* 文本片段
融合ViT与对比学习的面部表情识别

崔鑫宇; 何翀; 赵宏珂; 王美丽

发布时间： 2024-01-16
摘要点击次数： 969
全文下载次数： 834
DOI: 10.11834/jig.230043
2024 | Volume 29 | Number 1

融合ViT与对比学习的面部表情识别

崔鑫宇¹, 何翀¹, 赵宏珂¹, 王美丽^1,2,3(1.西北农林科技大学信息工程学院, 杨凌 712100;2.农业农村部农业物联网重点实验室(西北农林科技大学), 杨凌 712100;3.陕西省农业信息感知与智能服务重点实验室(西北农林科技大学), 杨凌 712100)

目标所在位置的各行
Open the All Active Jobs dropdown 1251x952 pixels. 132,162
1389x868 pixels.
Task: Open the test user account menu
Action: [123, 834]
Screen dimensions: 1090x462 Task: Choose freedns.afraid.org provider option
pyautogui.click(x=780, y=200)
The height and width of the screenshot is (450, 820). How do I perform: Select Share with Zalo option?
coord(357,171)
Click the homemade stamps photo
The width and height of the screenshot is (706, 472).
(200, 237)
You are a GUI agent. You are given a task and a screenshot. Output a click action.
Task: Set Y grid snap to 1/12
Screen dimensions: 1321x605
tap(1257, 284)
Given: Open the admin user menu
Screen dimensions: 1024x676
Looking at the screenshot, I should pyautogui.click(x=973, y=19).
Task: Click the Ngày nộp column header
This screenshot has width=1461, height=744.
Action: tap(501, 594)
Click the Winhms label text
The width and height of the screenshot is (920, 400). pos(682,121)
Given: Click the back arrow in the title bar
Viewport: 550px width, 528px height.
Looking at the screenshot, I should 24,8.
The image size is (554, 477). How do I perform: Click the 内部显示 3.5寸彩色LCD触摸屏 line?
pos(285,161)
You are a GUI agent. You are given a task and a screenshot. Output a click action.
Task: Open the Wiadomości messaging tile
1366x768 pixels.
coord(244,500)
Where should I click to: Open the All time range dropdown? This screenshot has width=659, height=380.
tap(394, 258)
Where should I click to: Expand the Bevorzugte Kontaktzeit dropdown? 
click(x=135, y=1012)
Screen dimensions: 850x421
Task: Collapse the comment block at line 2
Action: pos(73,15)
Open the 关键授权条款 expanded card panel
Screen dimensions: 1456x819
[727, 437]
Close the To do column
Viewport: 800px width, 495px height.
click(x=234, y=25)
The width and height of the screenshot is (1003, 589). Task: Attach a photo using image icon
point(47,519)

* 任务
1. 把上面的文本片段完整地原样返回，一字不改。
2. 在所给数据的各行中，从含有“Where should I click to: Expand”的那一行起，到数据的最后一行为止，逐字重新录入这一段，首尾两行都算在内，其他行不要录入。

* 参考答案
1.
融合ViT与对比学习的面部表情识别

崔鑫宇; 何翀; 赵宏珂; 王美丽

发布时间： 2024-01-16
摘要点击次数： 969
全文下载次数： 834
DOI: 10.11834/jig.230043
2024 | Volume 29 | Number 1

融合ViT与对比学习的面部表情识别

崔鑫宇¹, 何翀¹, 赵宏珂¹, 王美丽^1,2,3(1.西北农林科技大学信息工程学院, 杨凌 712100;2.农业农村部农业物联网重点实验室(西北农林科技大学), 杨凌 712100;3.陕西省农业信息感知与智能服务重点实验室(西北农林科技大学), 杨凌 712100)

2.
Where should I click to: Expand the Bevorzugte Kontaktzeit dropdown? 
click(x=135, y=1012)
Screen dimensions: 850x421
Task: Collapse the comment block at line 2
Action: pos(73,15)
Open the 关键授权条款 expanded card panel
Screen dimensions: 1456x819
[727, 437]
Close the To do column
Viewport: 800px width, 495px height.
click(x=234, y=25)
The width and height of the screenshot is (1003, 589). Task: Attach a photo using image icon
point(47,519)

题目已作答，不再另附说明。